« Si le temps le permet. » Cette expression ponctue nombre de conversations à Saint-Pierre-et-Miquelon. Transmise au fil des générations, elle dit à quel point la météo peut être éprouvante sous ces latitudes subarctiques, dictant sa volonté à leurs habitants. Une lecture contemporaine lui donne cependant une résonnance plus dramatique. Elle désigne le compte à rebours qui est lancé à l'Humanité.
L'urbanisation généralisée et la globalisation de l'économie, la consommation de masse, l'exploitation sans limite des ressources naturelles et tant d'autres dérives de notre manière moderne d'habiter la planète ont produit un changement d'une
ampleur géologique qui menace désormais la vie terrestre. Le projet moderne est en passe d'échouer et nous plonge dans l'anthropocène. L'Humanité doit s'adapter pour survivre, et le temps lui est compté.
Géographe, philosophe et photographe, Stéphane Cordobes défend l'hypothèse selon laquelle les territoires et leurs habitants sont au premier rang pour engager cette bifurcation écologique. Il affirme que le réagencement nécessaire est non seulement politique mais aussi culturel et anthropologique. Pour survivre, l'homme doit se rapprocher de la nature et nouer une relation plus juste avec le vivant, les humains et non-humains, plus respectueuse de tout ce qui compose notre monde commun.

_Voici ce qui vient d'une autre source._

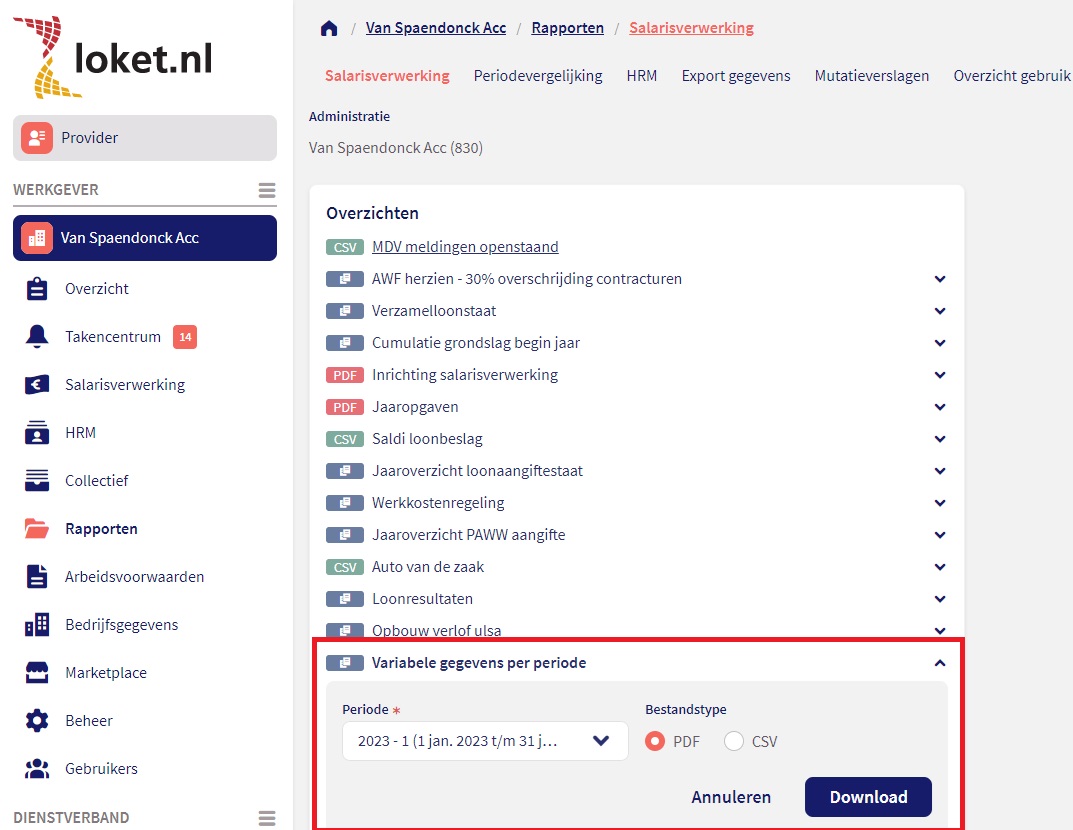
Task: Select the Salarisverwerking sidebar icon
Action: (x=123, y=384)
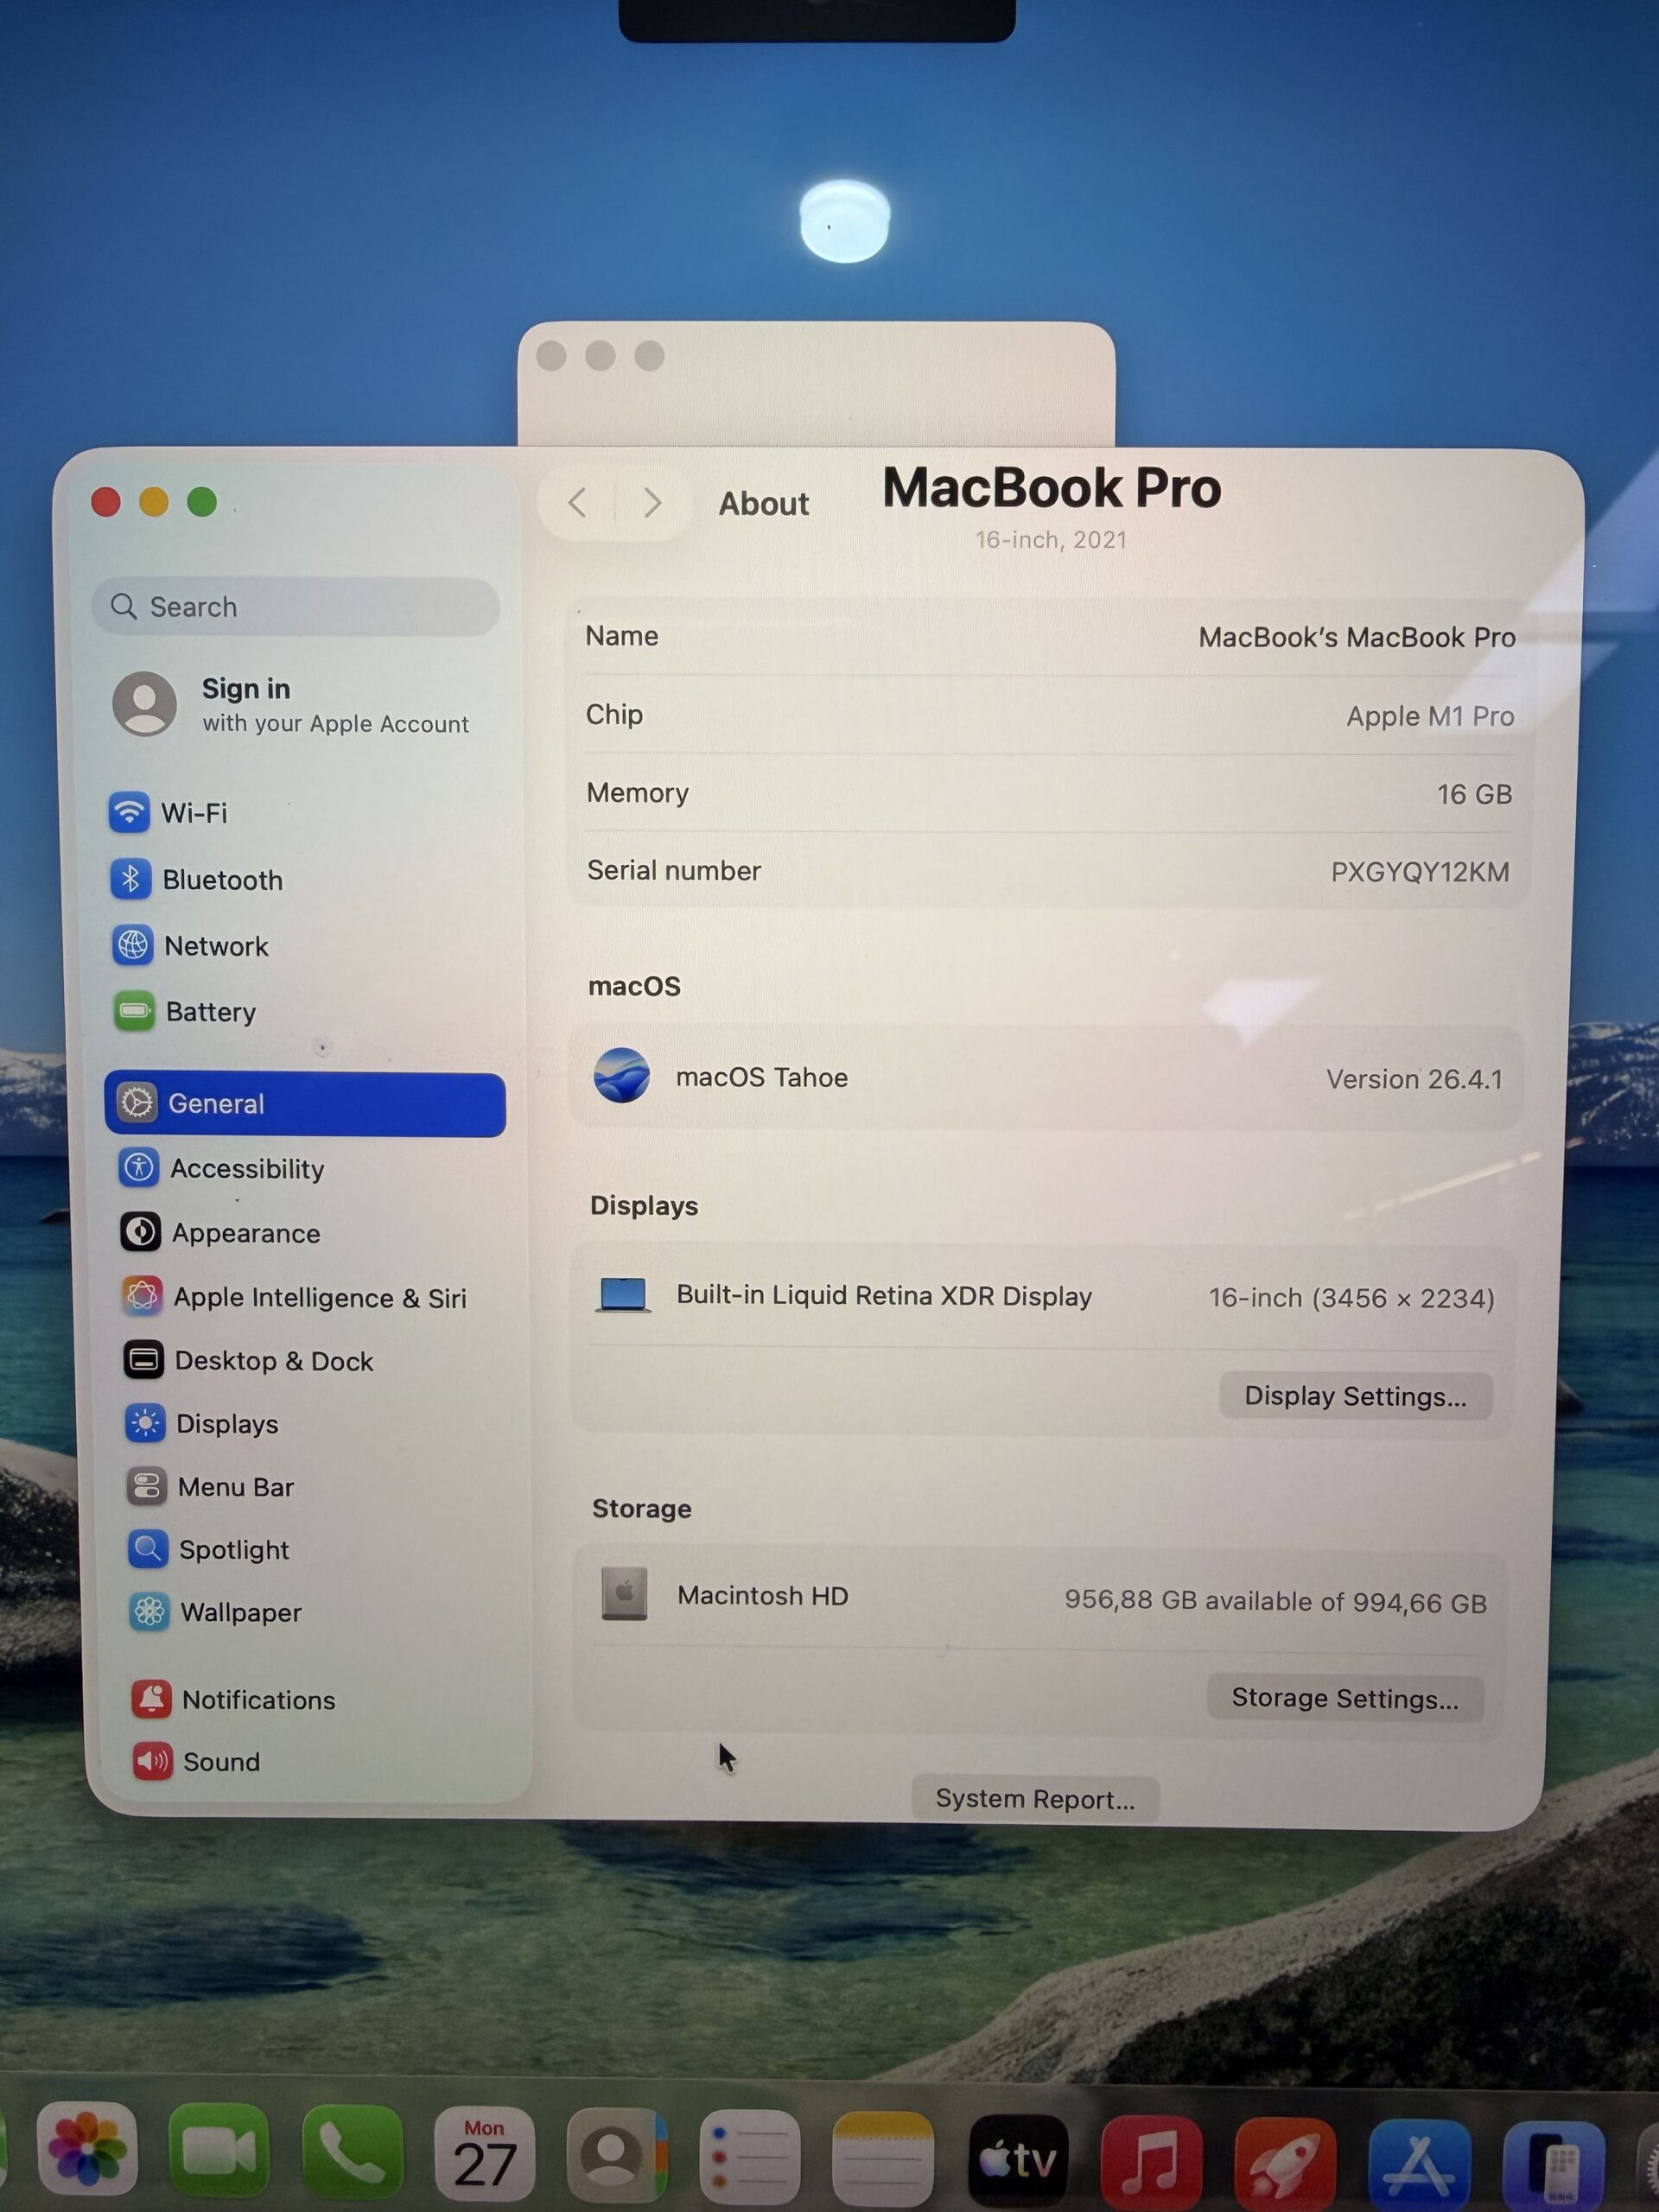The height and width of the screenshot is (2212, 1659).
Task: Click the Display Settings button
Action: click(1355, 1395)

Ce travail de recherche mené à Saint-Pierre-et-Miquelon est à la fois une enquête prospective originale et un manifeste. Enquête sur ce que pourrait vouloir dire « faire territoire », demain, dans l'anthropocène en évoquant tant la situation singulière de l'archipel français que celle, archétypale, de tous les territoires confrontés à l'entrée dans ce nouveau monde. Manifeste quant à la place à accorder au sensible et à l'imaginaire dans ce processus. Ce livre propose une expérience esthétique à même d'opérer un déplacement dans nos manières d'être et d'habiter une planète chaque jour plus vulnérable.